Assignment: The full data, repeated exactly, is the only answer needed.
(Supplied records Opens)
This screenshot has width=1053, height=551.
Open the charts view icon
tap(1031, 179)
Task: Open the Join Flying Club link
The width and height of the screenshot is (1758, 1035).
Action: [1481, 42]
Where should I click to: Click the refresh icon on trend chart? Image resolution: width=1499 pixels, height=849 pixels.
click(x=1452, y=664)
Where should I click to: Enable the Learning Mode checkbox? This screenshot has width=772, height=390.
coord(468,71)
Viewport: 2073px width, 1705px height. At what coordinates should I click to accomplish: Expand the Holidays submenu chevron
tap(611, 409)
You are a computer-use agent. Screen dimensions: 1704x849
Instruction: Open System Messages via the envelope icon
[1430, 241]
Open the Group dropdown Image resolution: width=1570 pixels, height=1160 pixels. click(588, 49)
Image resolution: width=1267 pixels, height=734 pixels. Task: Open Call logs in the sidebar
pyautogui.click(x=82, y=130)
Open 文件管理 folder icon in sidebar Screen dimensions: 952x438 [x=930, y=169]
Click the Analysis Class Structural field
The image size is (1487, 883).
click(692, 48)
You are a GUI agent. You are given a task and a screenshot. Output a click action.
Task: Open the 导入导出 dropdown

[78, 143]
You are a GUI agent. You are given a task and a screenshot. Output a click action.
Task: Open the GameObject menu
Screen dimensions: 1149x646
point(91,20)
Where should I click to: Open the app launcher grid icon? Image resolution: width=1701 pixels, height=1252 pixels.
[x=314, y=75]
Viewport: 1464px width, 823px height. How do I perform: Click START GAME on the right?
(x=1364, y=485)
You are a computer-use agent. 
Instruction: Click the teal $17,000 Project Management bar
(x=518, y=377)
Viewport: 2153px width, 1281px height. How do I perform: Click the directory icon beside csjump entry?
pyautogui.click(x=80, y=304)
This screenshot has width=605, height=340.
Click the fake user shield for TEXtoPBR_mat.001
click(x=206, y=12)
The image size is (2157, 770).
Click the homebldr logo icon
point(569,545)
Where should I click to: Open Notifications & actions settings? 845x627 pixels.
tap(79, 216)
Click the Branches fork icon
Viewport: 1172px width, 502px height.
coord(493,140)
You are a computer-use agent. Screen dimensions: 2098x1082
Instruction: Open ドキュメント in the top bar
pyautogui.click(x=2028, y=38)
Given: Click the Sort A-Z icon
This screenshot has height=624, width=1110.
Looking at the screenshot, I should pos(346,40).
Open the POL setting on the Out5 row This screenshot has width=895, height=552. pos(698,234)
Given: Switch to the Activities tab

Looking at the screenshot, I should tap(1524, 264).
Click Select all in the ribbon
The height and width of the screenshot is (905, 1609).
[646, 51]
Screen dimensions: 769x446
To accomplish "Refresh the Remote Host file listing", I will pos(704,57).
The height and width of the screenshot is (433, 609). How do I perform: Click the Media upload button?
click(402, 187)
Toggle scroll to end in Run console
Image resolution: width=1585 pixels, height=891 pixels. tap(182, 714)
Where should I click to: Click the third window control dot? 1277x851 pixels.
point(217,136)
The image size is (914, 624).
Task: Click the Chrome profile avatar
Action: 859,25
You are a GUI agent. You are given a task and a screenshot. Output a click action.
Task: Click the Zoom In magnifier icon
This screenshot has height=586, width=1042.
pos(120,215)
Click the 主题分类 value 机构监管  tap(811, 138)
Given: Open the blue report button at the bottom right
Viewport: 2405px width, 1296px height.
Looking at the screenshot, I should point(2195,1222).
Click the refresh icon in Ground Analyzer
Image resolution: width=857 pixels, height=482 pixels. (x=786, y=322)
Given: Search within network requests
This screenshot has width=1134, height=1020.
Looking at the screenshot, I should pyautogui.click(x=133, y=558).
(Supplied records Closes)
Solution for this problem:
This screenshot has width=1053, height=551.
Open the charts view icon
tap(1031, 179)
Task: Open the Join Flying Club link
The width and height of the screenshot is (1758, 1035).
Action: [1481, 42]
Where should I click to: Click the refresh icon on trend chart? Image resolution: width=1499 pixels, height=849 pixels.
click(x=1452, y=664)
Where should I click to: Enable the Learning Mode checkbox? This screenshot has width=772, height=390.
coord(468,71)
Viewport: 2073px width, 1705px height. At what coordinates should I click to accomplish: Expand the Holidays submenu chevron
tap(611, 409)
You are a computer-use agent. Screen dimensions: 1704x849
Instruction: Open System Messages via the envelope icon
[1430, 241]
Open the Group dropdown Image resolution: width=1570 pixels, height=1160 pixels. click(588, 49)
Image resolution: width=1267 pixels, height=734 pixels. Task: Open Call logs in the sidebar
pyautogui.click(x=82, y=130)
Open 文件管理 folder icon in sidebar Screen dimensions: 952x438 [x=930, y=169]
Click the Analysis Class Structural field
The image size is (1487, 883).
click(692, 48)
You are a GUI agent. You are given a task and a screenshot. Output a click action.
Task: Open the 导入导出 dropdown

[78, 143]
You are a GUI agent. You are given a task and a screenshot. Output a click action.
Task: Open the GameObject menu
Screen dimensions: 1149x646
point(91,20)
Where should I click to: Open the app launcher grid icon? Image resolution: width=1701 pixels, height=1252 pixels.
[x=314, y=75]
Viewport: 1464px width, 823px height. How do I perform: Click START GAME on the right?
(x=1364, y=485)
You are a computer-use agent. 
Instruction: Click the teal $17,000 Project Management bar
(x=518, y=377)
Viewport: 2153px width, 1281px height. How do I perform: Click the directory icon beside csjump entry?
pyautogui.click(x=80, y=304)
This screenshot has width=605, height=340.
Click the fake user shield for TEXtoPBR_mat.001
click(x=206, y=12)
The image size is (2157, 770).
Click the homebldr logo icon
point(569,545)
Where should I click to: Open Notifications & actions settings? 845x627 pixels.
tap(79, 216)
Click the Branches fork icon
Viewport: 1172px width, 502px height.
coord(493,140)
You are a computer-use agent. Screen dimensions: 2098x1082
Instruction: Open ドキュメント in the top bar
pyautogui.click(x=2028, y=38)
Given: Click the Sort A-Z icon
This screenshot has height=624, width=1110.
Looking at the screenshot, I should pos(346,40).
Open the POL setting on the Out5 row This screenshot has width=895, height=552. pos(698,234)
Given: Switch to the Activities tab

Looking at the screenshot, I should tap(1524, 264).
Click Select all in the ribbon
The height and width of the screenshot is (905, 1609).
[646, 51]
Screen dimensions: 769x446
To accomplish "Refresh the Remote Host file listing", I will pos(704,57).
The height and width of the screenshot is (433, 609). How do I perform: Click the Media upload button?
click(402, 187)
Toggle scroll to end in Run console
Image resolution: width=1585 pixels, height=891 pixels. tap(182, 714)
Where should I click to: Click the third window control dot? 1277x851 pixels.
point(217,136)
The image size is (914, 624).
Task: Click the Chrome profile avatar
Action: 859,25
You are a GUI agent. You are given a task and a screenshot. Output a click action.
Task: Click the Zoom In magnifier icon
This screenshot has height=586, width=1042.
pos(120,215)
Click the 主题分类 value 机构监管  tap(811, 138)
Given: Open the blue report button at the bottom right
Viewport: 2405px width, 1296px height.
Looking at the screenshot, I should point(2195,1222).
Click the refresh icon in Ground Analyzer
Image resolution: width=857 pixels, height=482 pixels. (x=786, y=322)
Given: Search within network requests
This screenshot has width=1134, height=1020.
Looking at the screenshot, I should pyautogui.click(x=133, y=558).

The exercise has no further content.